The introduction of names and roles at the start of an operating day proved a point of particularly divided view. From Delhi to Seattle, the nurses seemed especially grateful for the step, but the surgeons were sometimes annoyed by it. Nonetheless, most complied.

Most but not all. We were thrown out of operating rooms all over the world. “This checklist is a waste of time,” we were told. In a couple places, the hospital leaders wanted to call the curmudgeons on the carpet and force them to use it. We discouraged this. Forcing the obstinate few to adopt the checklist might cause a backlash that would sour others on participating. We asked the leaders to present the checklist as simply a tool for people to try in hopes of improving their results. After all, it remained possible that the detractors were right, that the checklist would prove just another well-meaning effort with no significant effect whatsoever.

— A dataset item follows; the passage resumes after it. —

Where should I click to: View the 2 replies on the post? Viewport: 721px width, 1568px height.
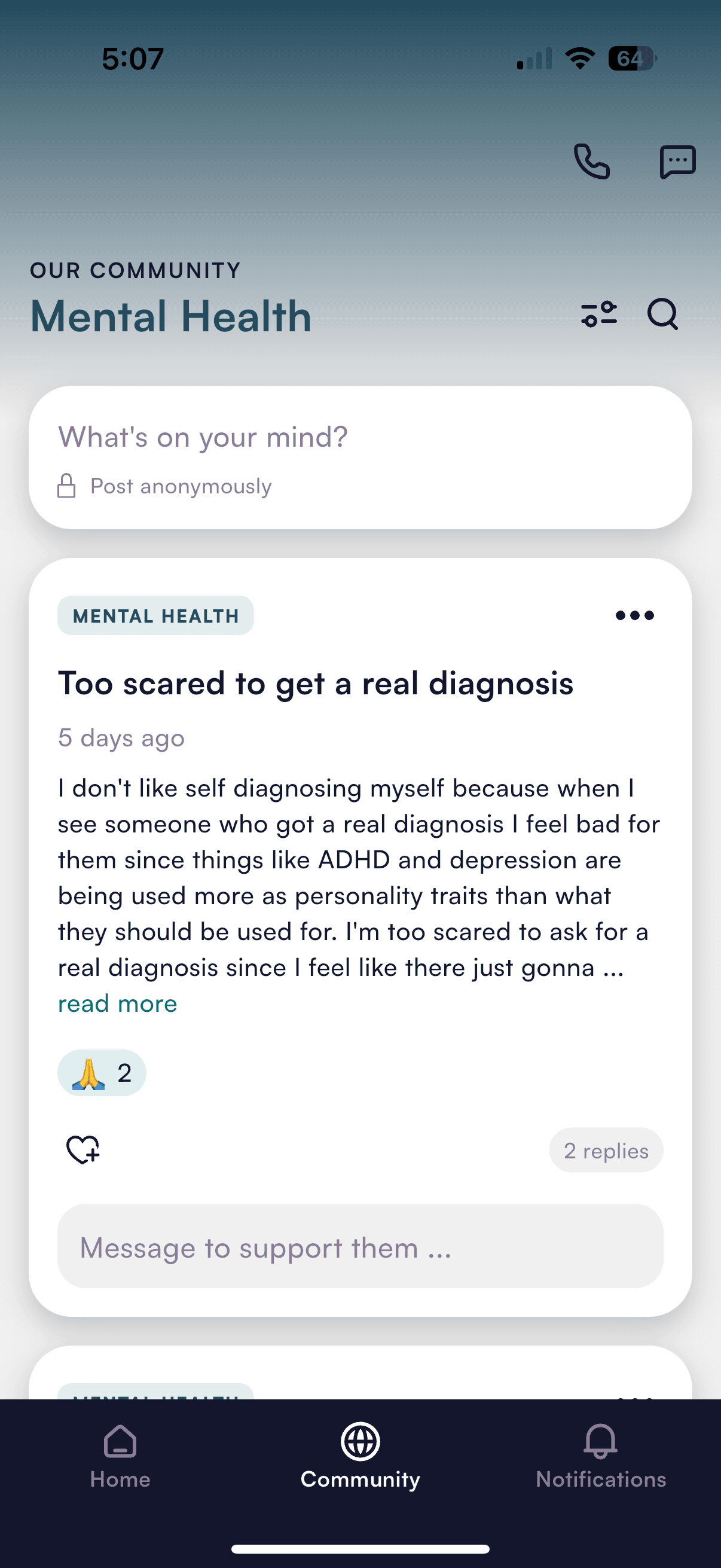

Pockets of resistance notwithstanding, the safe surgery checklist effort was well under way within a month in each location, with teams regularly using the checklist in every operating room we were studying. We continued monitoring the patient data. I returned home to wait out the results.

I was nervous about the project. We had planned to examine the results for only a short time period, about three months in each pilot site after introduction of the checklist. That way any changes we observed would likely be the consequence of the checklist and not of long-term, ongoing trends in health or medical care. But I worried whether anything could really change in so short a time. The teams were clearly still getting the hang of things. Perhaps we hadn’t given them enough time to learn. I also worried about how meager the intervention was when you got right down to it. We’d provided no new equipment, staff, or clinical resources to hospitals. The poor places were still poor, and we had to wonder whether improvement in their results was really possible without changing that. All we’d done was give them a one-page, nineteen-item list and shown them how to use it. We’d worked hard to make it short and simple, but perhaps we’d made it too short and too simple—not detailed enough. Maybe we shouldn’t have listened to the aviation gurus.